Maybe time still moves forwards there, but the world in which Tory MP for mid-Narnia Nadine Dorries exists seems otherwise strangely contrary. When she brought forward her amendment to the Government’s health bill last week, even her co-sponsor Frank Field ended up telling her it wasn’t worth pursuing, yet she ploughed on and was defeated. But in her own mind she won.
Given free rein of the Dacreland bully pulpit today, Dorries has redefined the world in the retelling to justify every action she has taken, to paint all her adversaries as unhinged demons, and rail against a supposed conspiracy headed by the evil Evan Harris, whom she holds to be a conflation of Dr Frankenstein, Pol Pot, and Ernst Stavro Blofeld.
Maybe not that kind of blackmail
What’s more, there is blackmail at work: the dastardly Harris is manipulating the otherwise helpless Corporal Clegg, who in turn has Young Dave right where he wants him, wherever that is.

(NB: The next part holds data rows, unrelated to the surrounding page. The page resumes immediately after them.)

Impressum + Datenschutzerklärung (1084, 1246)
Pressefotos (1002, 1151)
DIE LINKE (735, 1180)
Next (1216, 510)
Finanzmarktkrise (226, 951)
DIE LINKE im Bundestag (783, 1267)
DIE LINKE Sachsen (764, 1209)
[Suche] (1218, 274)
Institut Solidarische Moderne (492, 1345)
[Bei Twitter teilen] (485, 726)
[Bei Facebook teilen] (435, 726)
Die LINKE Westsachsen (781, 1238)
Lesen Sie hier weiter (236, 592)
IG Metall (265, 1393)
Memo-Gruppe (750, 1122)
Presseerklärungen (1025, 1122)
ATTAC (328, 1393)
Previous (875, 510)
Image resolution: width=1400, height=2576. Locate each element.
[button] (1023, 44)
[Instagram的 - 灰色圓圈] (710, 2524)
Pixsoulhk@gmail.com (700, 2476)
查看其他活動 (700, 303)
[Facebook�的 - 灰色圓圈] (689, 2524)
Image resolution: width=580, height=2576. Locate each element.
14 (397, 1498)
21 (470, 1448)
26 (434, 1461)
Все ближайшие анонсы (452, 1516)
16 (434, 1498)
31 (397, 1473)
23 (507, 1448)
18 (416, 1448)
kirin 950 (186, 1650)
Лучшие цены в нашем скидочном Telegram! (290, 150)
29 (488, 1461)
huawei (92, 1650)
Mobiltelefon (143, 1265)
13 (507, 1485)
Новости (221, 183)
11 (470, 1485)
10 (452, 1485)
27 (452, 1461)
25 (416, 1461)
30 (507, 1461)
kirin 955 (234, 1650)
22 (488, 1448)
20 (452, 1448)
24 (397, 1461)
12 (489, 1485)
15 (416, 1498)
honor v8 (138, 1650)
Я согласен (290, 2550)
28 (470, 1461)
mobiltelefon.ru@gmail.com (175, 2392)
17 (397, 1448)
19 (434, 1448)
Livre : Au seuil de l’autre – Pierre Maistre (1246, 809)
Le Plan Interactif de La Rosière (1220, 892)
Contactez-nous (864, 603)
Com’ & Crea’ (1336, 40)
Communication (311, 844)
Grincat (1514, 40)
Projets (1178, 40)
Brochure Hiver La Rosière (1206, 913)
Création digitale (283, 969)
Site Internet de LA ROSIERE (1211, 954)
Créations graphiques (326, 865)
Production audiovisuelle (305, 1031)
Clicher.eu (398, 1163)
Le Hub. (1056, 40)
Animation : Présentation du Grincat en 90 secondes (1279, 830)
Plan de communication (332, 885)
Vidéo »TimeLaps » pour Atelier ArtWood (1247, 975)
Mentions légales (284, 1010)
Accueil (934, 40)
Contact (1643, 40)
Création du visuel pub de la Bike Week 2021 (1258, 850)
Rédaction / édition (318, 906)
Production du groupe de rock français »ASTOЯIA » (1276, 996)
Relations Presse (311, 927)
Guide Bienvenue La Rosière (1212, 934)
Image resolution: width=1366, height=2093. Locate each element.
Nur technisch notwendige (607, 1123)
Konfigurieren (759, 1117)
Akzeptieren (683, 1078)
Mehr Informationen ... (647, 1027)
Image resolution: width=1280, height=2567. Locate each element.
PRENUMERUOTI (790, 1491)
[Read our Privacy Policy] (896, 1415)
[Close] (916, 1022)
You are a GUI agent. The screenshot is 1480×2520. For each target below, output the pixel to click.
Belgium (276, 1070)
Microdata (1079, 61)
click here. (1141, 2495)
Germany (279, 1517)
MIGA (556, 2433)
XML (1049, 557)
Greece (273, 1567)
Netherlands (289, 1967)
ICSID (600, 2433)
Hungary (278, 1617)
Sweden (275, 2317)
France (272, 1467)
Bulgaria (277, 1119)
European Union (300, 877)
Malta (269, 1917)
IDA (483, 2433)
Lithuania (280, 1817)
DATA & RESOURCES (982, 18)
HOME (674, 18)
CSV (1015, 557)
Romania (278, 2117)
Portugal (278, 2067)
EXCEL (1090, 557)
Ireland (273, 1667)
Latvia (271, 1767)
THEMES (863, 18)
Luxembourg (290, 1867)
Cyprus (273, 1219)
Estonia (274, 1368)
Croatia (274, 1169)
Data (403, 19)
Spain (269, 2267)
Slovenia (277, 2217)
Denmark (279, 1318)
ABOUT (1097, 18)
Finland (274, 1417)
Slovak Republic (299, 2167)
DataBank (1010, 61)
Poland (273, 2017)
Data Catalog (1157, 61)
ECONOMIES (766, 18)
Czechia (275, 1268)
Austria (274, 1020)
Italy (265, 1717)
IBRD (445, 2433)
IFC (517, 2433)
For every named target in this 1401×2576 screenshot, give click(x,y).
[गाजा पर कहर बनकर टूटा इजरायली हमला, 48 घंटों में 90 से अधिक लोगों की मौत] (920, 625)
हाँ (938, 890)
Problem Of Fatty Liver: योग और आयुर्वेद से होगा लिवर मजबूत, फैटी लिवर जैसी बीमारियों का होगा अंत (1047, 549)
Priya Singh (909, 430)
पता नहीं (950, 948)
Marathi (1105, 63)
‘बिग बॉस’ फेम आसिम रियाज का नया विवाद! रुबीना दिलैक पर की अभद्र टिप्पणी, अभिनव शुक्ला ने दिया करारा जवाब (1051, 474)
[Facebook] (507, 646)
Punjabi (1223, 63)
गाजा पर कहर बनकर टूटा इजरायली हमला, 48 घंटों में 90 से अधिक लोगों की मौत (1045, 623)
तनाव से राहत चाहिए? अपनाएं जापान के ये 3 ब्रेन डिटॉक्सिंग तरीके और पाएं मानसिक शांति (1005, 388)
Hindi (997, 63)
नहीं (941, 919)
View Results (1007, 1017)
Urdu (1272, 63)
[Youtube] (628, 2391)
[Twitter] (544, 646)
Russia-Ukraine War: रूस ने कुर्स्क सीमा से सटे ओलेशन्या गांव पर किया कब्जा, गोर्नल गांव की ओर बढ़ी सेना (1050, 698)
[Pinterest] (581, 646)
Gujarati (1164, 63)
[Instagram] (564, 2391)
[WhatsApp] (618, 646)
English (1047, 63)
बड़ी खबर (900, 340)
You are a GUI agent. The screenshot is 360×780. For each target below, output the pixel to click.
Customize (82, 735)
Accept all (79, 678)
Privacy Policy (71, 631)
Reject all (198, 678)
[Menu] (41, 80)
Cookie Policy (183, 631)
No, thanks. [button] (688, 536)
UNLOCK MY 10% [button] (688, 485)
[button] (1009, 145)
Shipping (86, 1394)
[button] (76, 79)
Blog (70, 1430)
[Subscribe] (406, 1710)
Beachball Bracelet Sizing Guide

Cameron, if only he could be freed from this terrible predicament, would follow Dorries and support her unequivocally, but Evan Harris has been stroking his white cat and all are doomed.
In this strange world, the thought does not enter that a debate given 90 minutes’ Parliamentary time would not be well served if the first speaker hogs a whole hour of it. Those who entertain such thoughts are part of the demonic and unhinged: they are frothing at the mouth. The thought that one of them was her co-sponsor is another not allowed to intrude into the world of Dorries.
The conspiracy was so wide ranging that the Guardian was in on it. MPs who are also doctors were permitted to contribute to the debate: this too was part of the forces of evil ranged against the fragrant Nadine. There had been conversations in tea rooms. Liberal Democrats had been permitted to speak in the debate and offer their own amendments: the conspiracy was coming together.
And then Nadine woke up, and found that the white cat was really a black kitten. And Evan Harris was nowhere to be seen. So maybe it had all been a dream. She returned to mid-Narnia and the world of kind local hacks offering softball interviews and thought of how she could outwit those dastardly Lib Dems. Maybe nice Mr Dacre would help her again. After all, tomorrow’s another day.